Welcome to your new job as a Metropolitan Transit Authority subway conductor. Remember - here at the MTA we consider our employees and the New York City riding public to be one big family -- the dysfunctional kind where people only talk to each other through lawyers.
 
1. If an express train is sitting in a station as a local arrives on the opposite track, make sure you quickly close the doors of the express before any of the local passengers have a chance to make their connection. Pulling this off requires a quick wrist and advanced eye contact avoidance skills. The open
mouths of the passengers getting off the local will let you know that your timing has been perfect.
 
2. If things are going smoothly, periodically have the train sit in the station for no apparent reason. After a few minutes the conductor should  announce that the train is being held for a "schedule adjustment." This solves the problem of passengers getting where they are going too quickly and allows customers to have the experience of hearing an MTA employee use the word  "schedule" in
a sentence.
 
3. When the train is packed to capacity but unable to leave the station because one passenger’s bag is caught in a door, address the entire train like a patronizing school teacher and threaten to take the entire train out of service if the bag is not pulled in. If the speaker system of your train produces an
unintelligible irritating raspy sound - repeat this announcement  frequently.
 
4. Repeatedly tell people to "use all available doors." This instruction is both physically impossible and therefore completely meaningless but it does enable you to imply that overcrowding is the fault of the people wedged into packed doorways, as in, "things wouldn’t be so bad if only you guys would use 
all available doors," and not that there are too few rush hour trains.
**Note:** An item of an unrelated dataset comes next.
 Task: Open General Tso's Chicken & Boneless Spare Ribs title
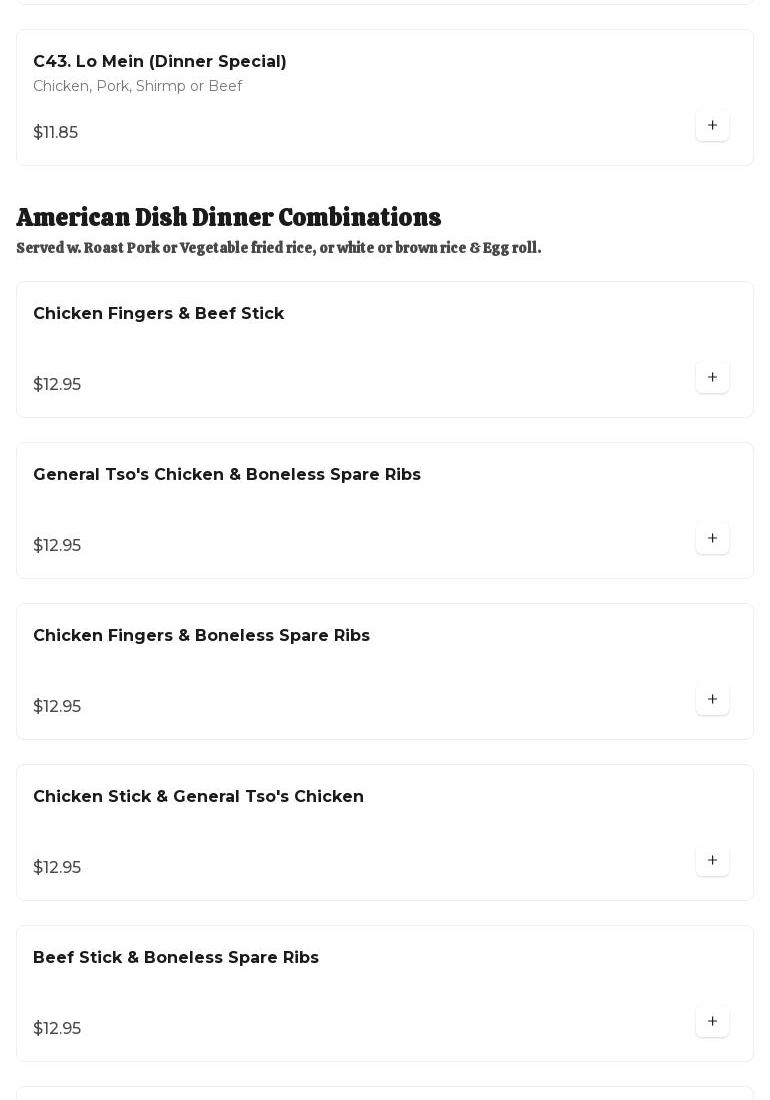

The wonderful logic of making this announcement through your train's public address system is that you are speaking to the passengers who are already on the train, presumably having used only one door. If during rush hour some smart alek on the platform hears your announcement and tries to make a run for a less crowded door in a different car you know what to do before he gets there.
 
5. If a passenger gets sick on a crowded rush hour train do not assist the passenger off the train to wait for paramedics because otherwise the train might be back in service with a minimal disruption.
 
6. If a local has been changed to an express by the dispatcher don't make the announcement until passengers have boarded and the doors are closed. To  maximize the impact its better if you wait until the train passes the next local stop before making the announcement that "this rain will not be making local stops." This one can really be a hoot on a slow day.
 
7. When people are trying to get on a train tell them, in an irritated tone, that there is a train behind this one. This announcement is for the benefit of people who expected that maybe the next thing rumbling into the station would be the Staten Island Ferry.
 
8. If you are assigned to make announcements for passengers on the platform please make sure that this is done from a distance of 3-4 feet away from the microphone while eating no less than 3-4 saltine crackers.
 
Good luck out there and remember that Transit Authority executives understand what it's like in the subways because we hear about it all the time from our chauffeurs. Rest assured that we know how annoying customers are and we are doing what we can to reduce the problem.